Se han realizado diversos trabajos de investigación, sobre cómo los niños son afectados psicológicamente. Uno de esos trabajos se relaciona con la forma en la que han sido víctima de malos tratos e interpretan las emociones que otros expresan en sus rostros.

Un grupo de investigadores italianos en ayuda con el Revera Children Rehabilitation Centre de Freetown, Sierra Leona. Realizó un experimento en el que han participado varios niños de la calle y un grupo de niños de control.

La tarea a realizar por todos, era decir que emoción expresan una serie de caras de personas presentadas en unas imágenes. Se tomó como medida de «sesgo de reconocimiento» el exceso de emoción de ira a los rostros que en realidad expresaban asco o miedo. Emociones negativas. Así mismo los investigadores tomaron medidas de la tasa cardiaca de los participantes, como respuesta fisiológica relacionada con el estrés.

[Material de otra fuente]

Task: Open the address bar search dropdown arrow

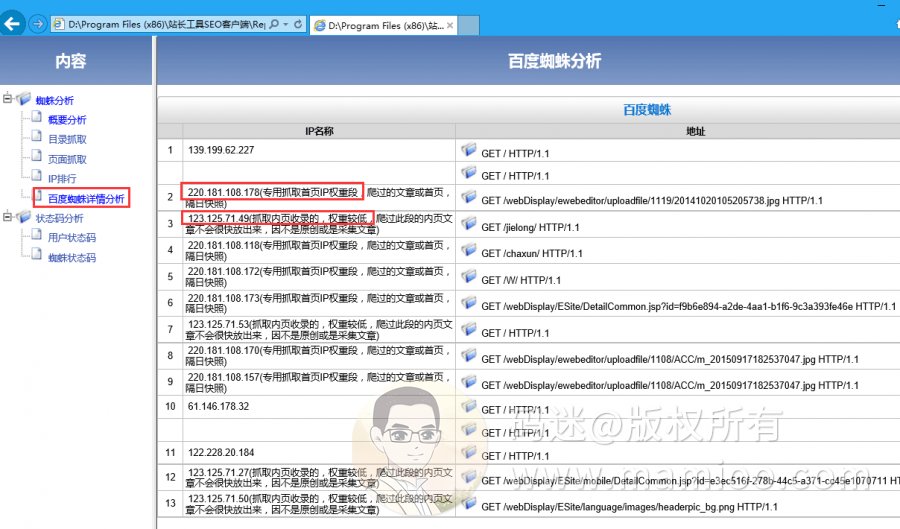Action: [x=286, y=23]
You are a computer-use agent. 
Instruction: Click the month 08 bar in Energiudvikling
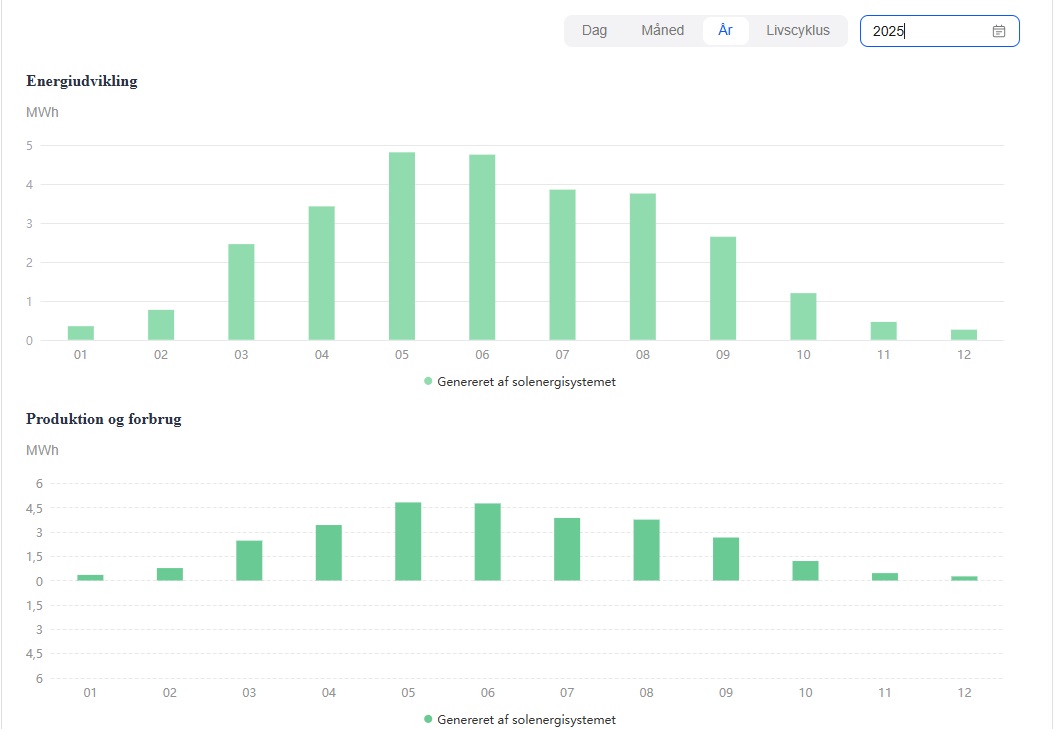pyautogui.click(x=642, y=267)
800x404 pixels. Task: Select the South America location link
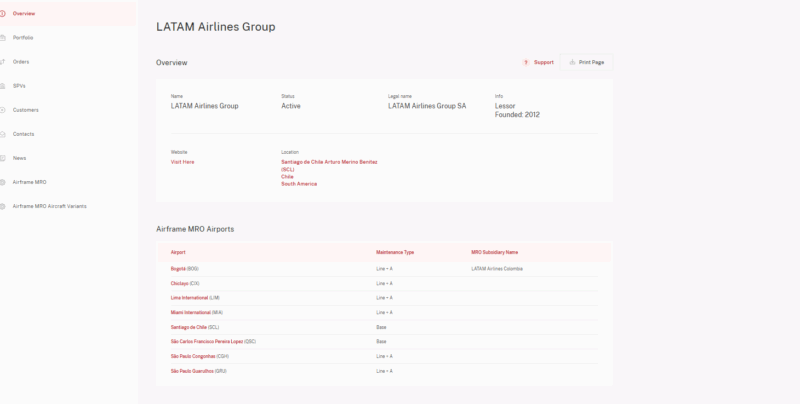point(298,184)
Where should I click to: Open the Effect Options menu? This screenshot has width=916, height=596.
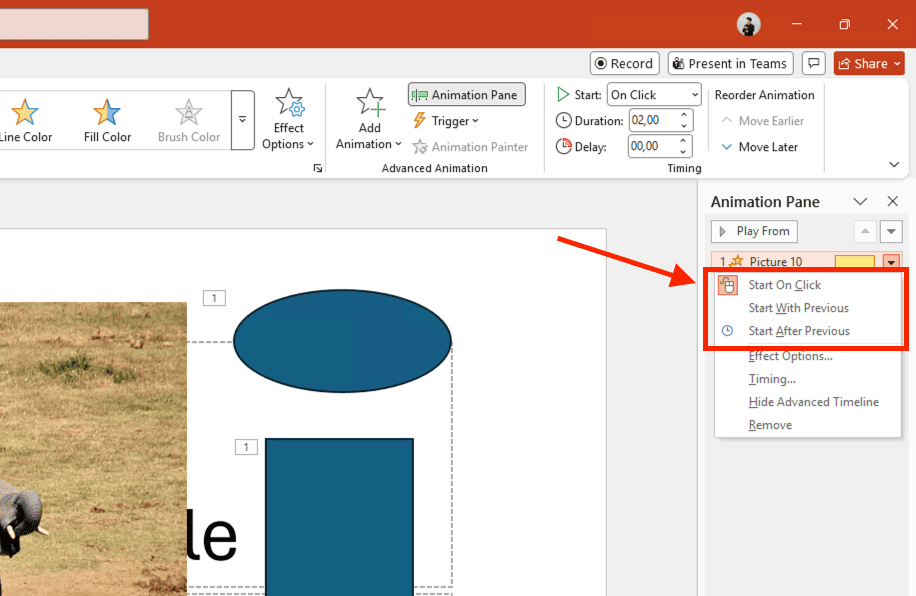[x=289, y=121]
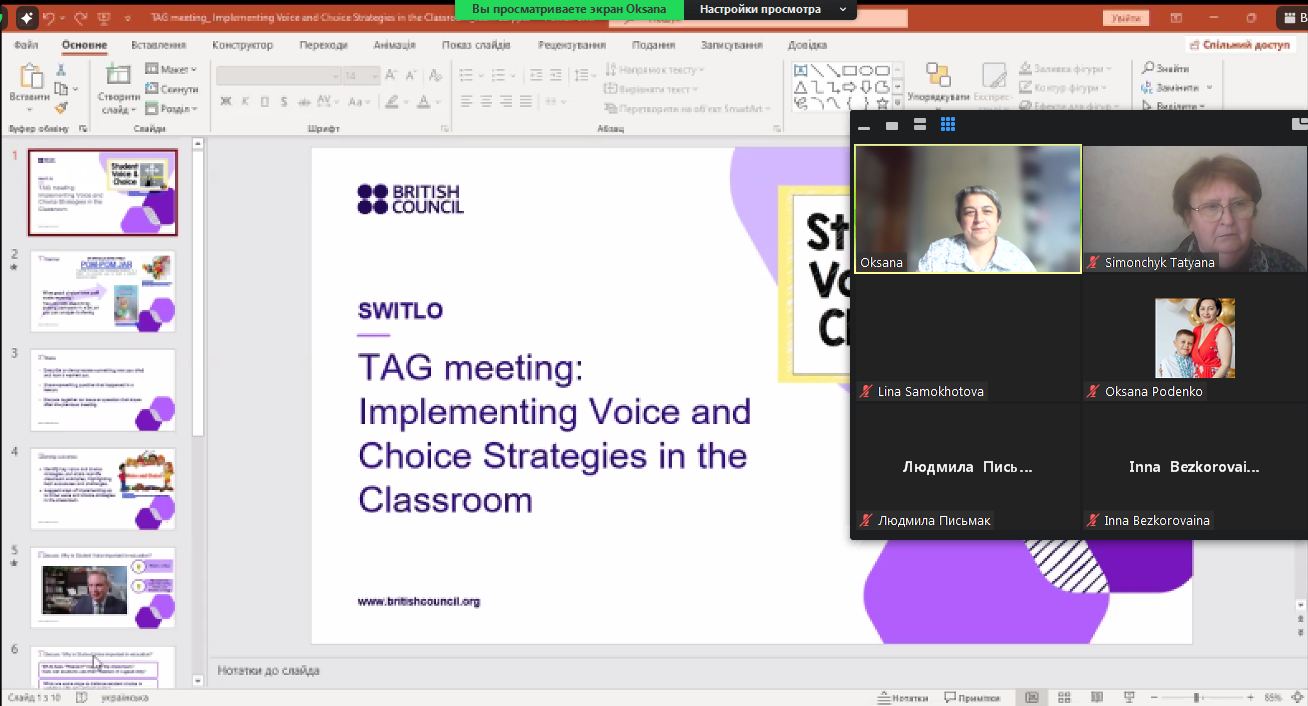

Con los resultados se demostró que, el grupo de niños de la calle que habían recibido maltrato mostraban una tendencia a indicar las emociones de los rostros como ira. Esa misma tendencia a interpretar las emociones como enojo, se observó también en el grupo de niños de control. Pero este fue menos intenso.

Los científicos del estudios plantean la posibilidad de que el haber sufrido de maltrato puede actuar como amplificador de una tendencia natural. Así es que etiquetan las emociones de los rostros como enfado. Más allá, lo tomarían como una evidencia a favor de la teoría que postula que este sesgo es daptivo. Hace que las víctimas del maltrato oriente su atención hacia la información social del entorno.

Los efectos de violencia y otras formas de maltrato en los niños, es un tema de bastante interés.